Extracted material

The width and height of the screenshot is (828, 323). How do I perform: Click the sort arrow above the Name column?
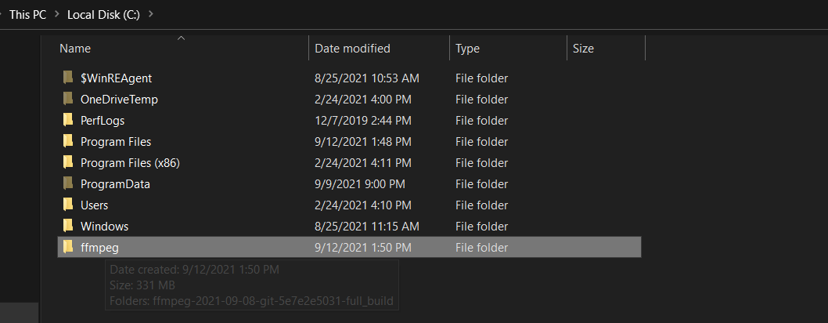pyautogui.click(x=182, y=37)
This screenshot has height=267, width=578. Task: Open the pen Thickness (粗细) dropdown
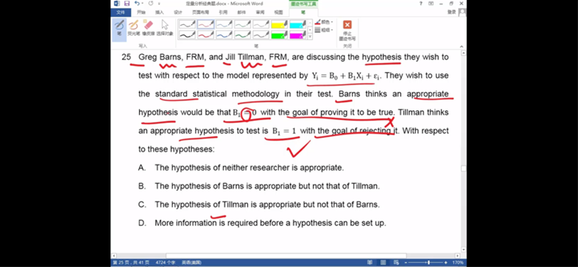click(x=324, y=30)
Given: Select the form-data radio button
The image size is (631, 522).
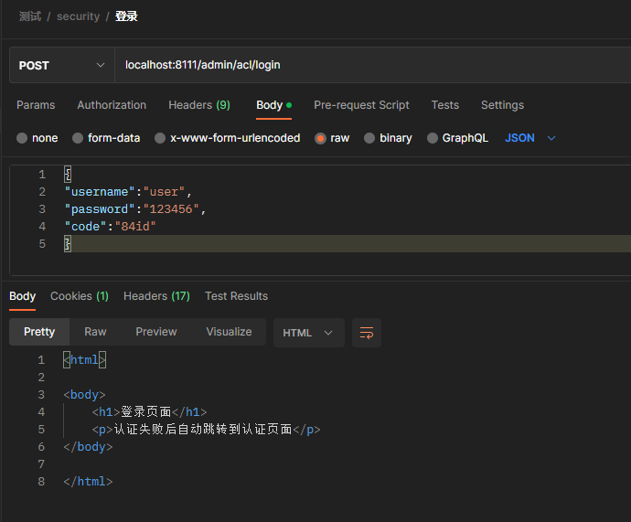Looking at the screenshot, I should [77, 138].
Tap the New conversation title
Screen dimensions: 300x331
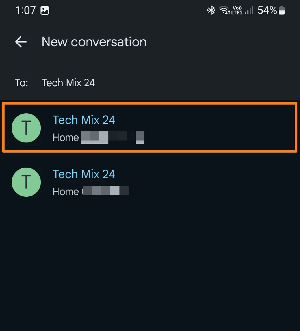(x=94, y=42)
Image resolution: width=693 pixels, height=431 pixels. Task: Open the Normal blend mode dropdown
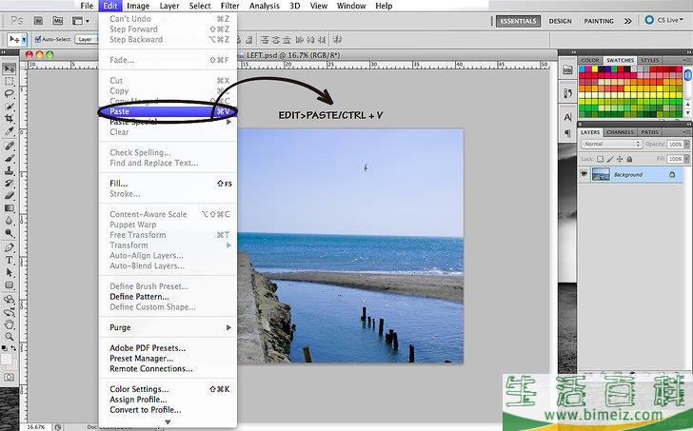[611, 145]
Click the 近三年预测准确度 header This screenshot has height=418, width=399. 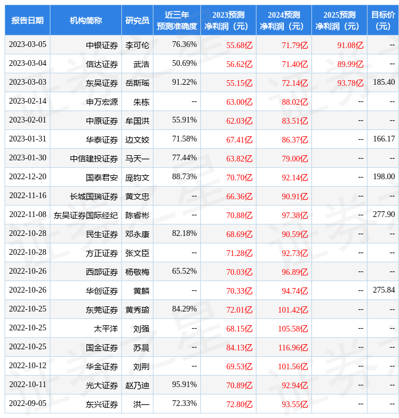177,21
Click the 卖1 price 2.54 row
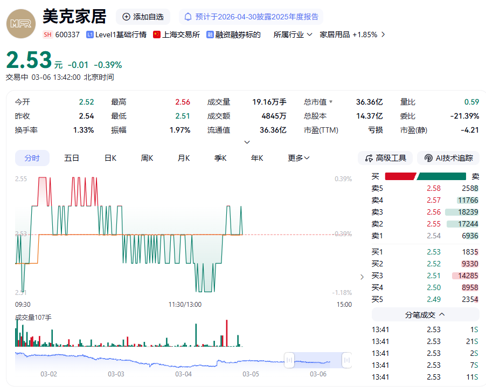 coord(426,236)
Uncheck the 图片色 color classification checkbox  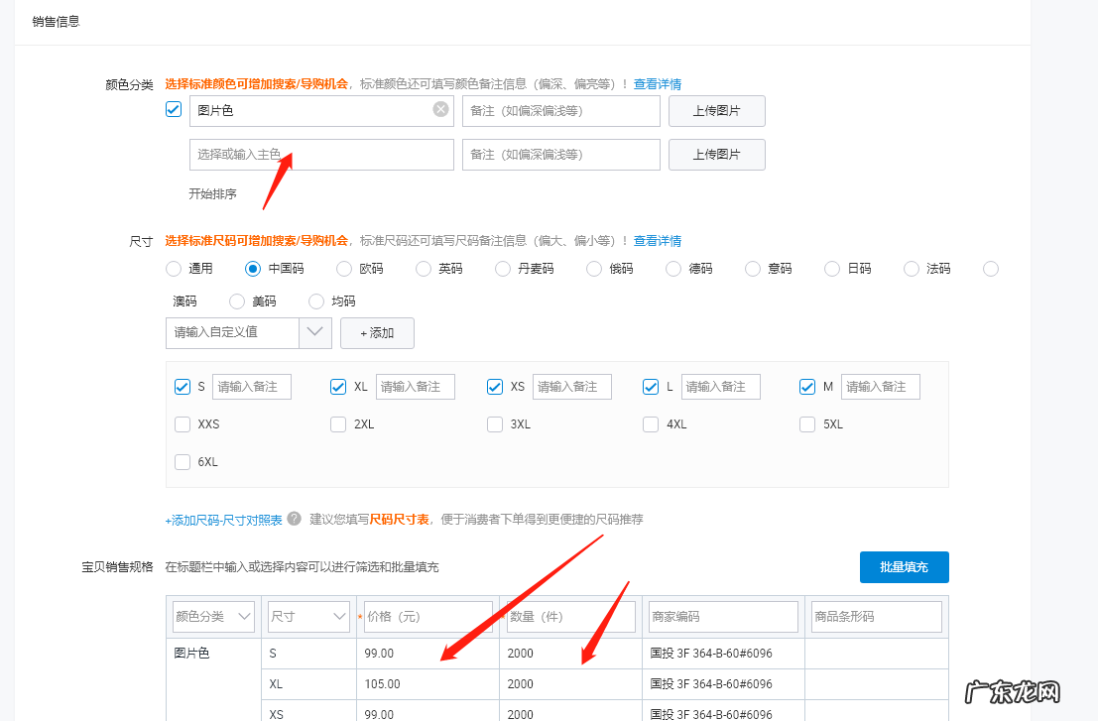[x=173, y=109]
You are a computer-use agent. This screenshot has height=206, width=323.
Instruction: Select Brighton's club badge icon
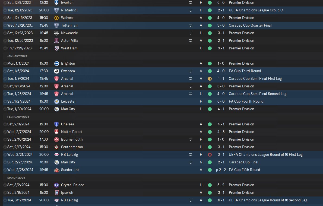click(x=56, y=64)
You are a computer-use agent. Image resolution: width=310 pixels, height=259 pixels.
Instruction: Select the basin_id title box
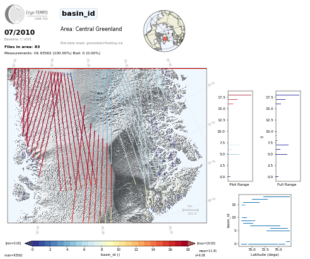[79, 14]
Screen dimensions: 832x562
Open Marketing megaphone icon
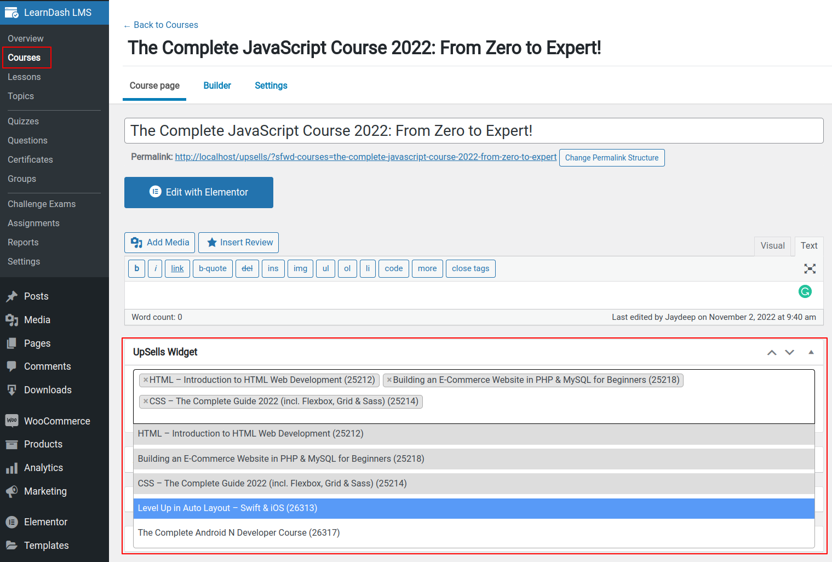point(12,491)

...

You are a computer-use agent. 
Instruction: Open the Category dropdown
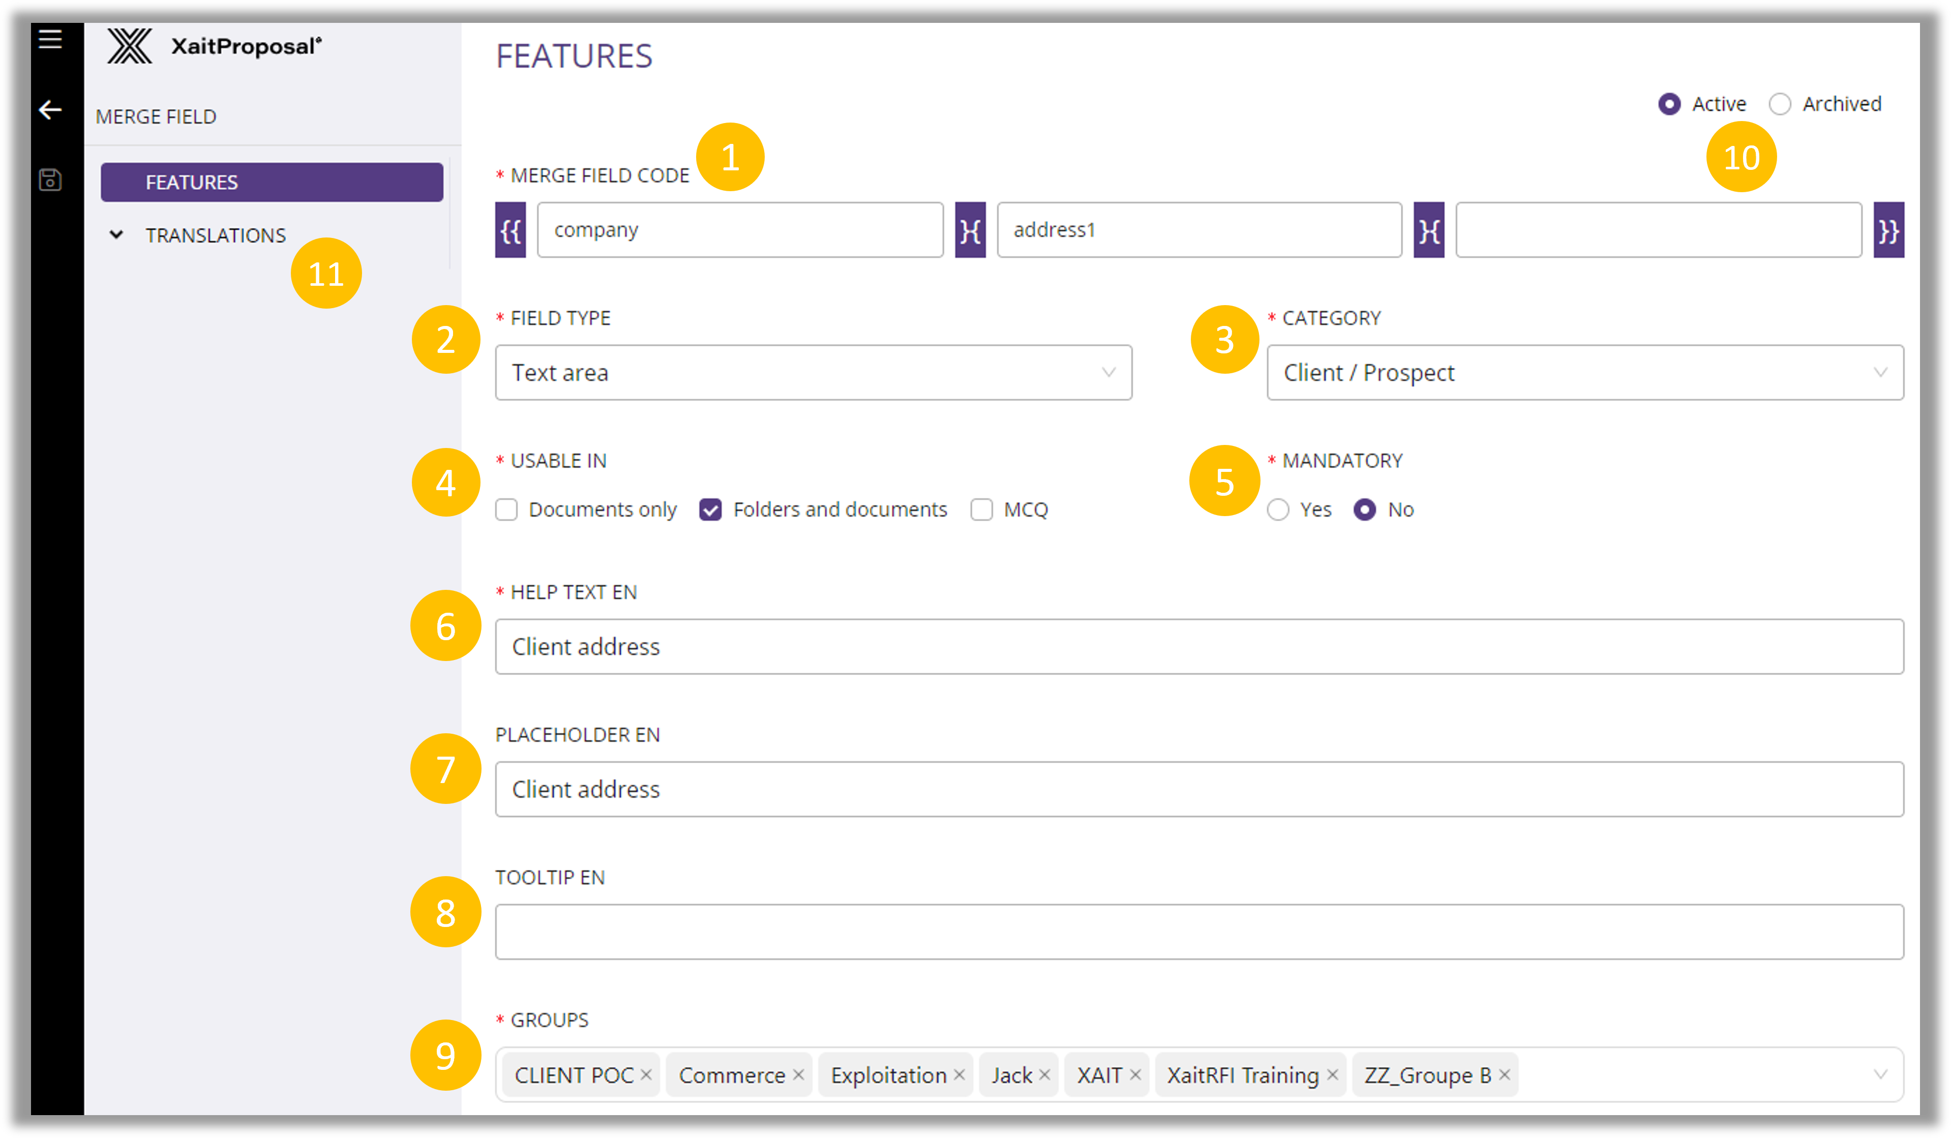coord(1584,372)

Stated exercise
Duplicate the lines starting with the one that has "You are a computer-use agent. This" and ending after the one that has "point(12,491)", with both of those lines included. Omit the pictures from your copy.

Task output
You are a computer-use agent. This screenshot has height=206, width=323.
Instruction: Select Brighton's club badge icon
click(x=56, y=64)
You are a computer-use agent. Image resolution: width=310 pixels, height=259 pixels.
Instruction: Select the basin_id title box
[79, 14]
Screen dimensions: 832x562
Open Marketing megaphone icon
point(12,491)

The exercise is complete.